7.3 Mining and oil and gas companies
The notification requirements for acquisitions of interests in companies will apply in respect of acquisitions of interests in companies which hold tenements (eg a foreign person acquiring a substantial interest in an Australian entity that meets the threshold will need to notify).
The acquisition of shares in an Australian mining or oil and gas company will also be a significant action where it meets the prescribed threshold (generally $281 million), where the company carries on an Australian business and the action results in a change in control. In relation to the concept of ‘control’, a person determines the policy of an entity or business of exploiting a mining or production tenement (and thereby controls the entity or business) if that person determines questions relating to disposal of an interest in the tenement.
Entering into, or terminating, an agreement with the holder of a mining or production tenement where the total value of the business exceeds $281 million and the action results in a change in control of the business is also a significant action. Agreements include those relating to leasing assets, the right to use assets, participating in profits or management and control of the business.
A transaction may also be notifiable as the acquisition of an interest in an Australian land corporation where the value of the company’s interests in Australian land (including mining or production tenements) exceeds 50% of its total assets by value (see items 4 and 7 of the table in paragraph 4.2).
7.4 Agricultural land
Agricultural land is relevant in the context of mining, oil and gas projects because it is defined by reference to use and potential use for a primary production business. This could include mining, production and exploration tenements that overlap, for example, with pastoral leases and other ‘land’ that is or could be used for a primary production business.
As noted above, there are exemptions to the definition of agricultural land, including:
- Applications for approval for ‘mining operations’ (including oil and gas operations), associated waste storage and to locate related infrastructure on the land;
- land that is used wholly or predominantly for a mining operation, associated waste storage or to locate related infrastructure; and
- an approval from a government authority (other than a mining or production tenement) for mining or oil and gas projects, related infrastructure and associated waste storage (which we assume is intended to cover future rights to use land for mining and oil and gas projects – such as State Agreements), and land acquired or used wholly or predominantly to meet a condition of such approval (eg land used for biodiversity purposes).
In relation to operating mining and oil and gas projects described in the second bullet above:
- the reference to ‘is used’ (in the present tense) is problematic as it raises issues around whether, for example, a mining lease that has been granted, but is yet to have an operating mine (or at least works commenced for construction of one) is caught; and
- similarly, the reference to ‘wholly or predominantly’ may be problematic for mining projects which could cover a large area of ‘land’ beyond the area of the mining operation itself.
Offshore oil and gas tenements will be exempted where the only primary production business for which the land could potentially be used relates to prescribed types of aquaculture.

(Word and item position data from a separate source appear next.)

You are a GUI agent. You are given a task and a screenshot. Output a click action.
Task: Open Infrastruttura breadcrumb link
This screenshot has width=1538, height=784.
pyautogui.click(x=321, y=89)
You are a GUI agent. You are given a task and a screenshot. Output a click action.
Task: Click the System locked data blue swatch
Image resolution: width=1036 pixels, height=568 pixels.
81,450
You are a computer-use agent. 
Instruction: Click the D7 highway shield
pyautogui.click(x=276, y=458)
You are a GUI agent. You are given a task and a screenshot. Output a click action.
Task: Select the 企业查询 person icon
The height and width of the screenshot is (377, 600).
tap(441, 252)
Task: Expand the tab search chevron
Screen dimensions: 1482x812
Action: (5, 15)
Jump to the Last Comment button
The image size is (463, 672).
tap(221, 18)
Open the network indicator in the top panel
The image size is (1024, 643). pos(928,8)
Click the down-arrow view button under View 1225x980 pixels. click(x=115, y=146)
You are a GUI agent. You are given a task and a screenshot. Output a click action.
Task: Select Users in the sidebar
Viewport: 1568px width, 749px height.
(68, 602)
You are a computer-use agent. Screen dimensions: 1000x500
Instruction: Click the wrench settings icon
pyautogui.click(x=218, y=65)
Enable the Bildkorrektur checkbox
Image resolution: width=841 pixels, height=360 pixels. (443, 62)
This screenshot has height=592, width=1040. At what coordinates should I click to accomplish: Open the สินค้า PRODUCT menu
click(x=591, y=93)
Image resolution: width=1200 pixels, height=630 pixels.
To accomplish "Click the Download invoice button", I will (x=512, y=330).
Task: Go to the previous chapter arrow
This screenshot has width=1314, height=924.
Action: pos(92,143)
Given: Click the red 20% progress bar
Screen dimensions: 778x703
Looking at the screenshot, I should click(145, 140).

The exemptions do not appear to capture land incidental to mining operations (eg buffer zones). As noted above, exploration and prospecting tenements may also qualify as agricultural land. While interests in mining and production tenements should be caught by the exemptions, mining and oil and gas companies will still need to consider their tenure portfolios and determine whether the exceptions apply or whether registration on the agricultural land register is required.